Exercise data:
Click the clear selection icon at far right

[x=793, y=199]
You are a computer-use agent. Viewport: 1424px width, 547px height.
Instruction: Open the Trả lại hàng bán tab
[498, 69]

Problem to work on: "You are a computer-use" marks the first line to print; reproduce that line and every line after it through the end of the listing above.

Response:
You are a computer-use agent. Viewport: 1424px width, 547px height.
Instruction: Open the Trả lại hàng bán tab
[498, 69]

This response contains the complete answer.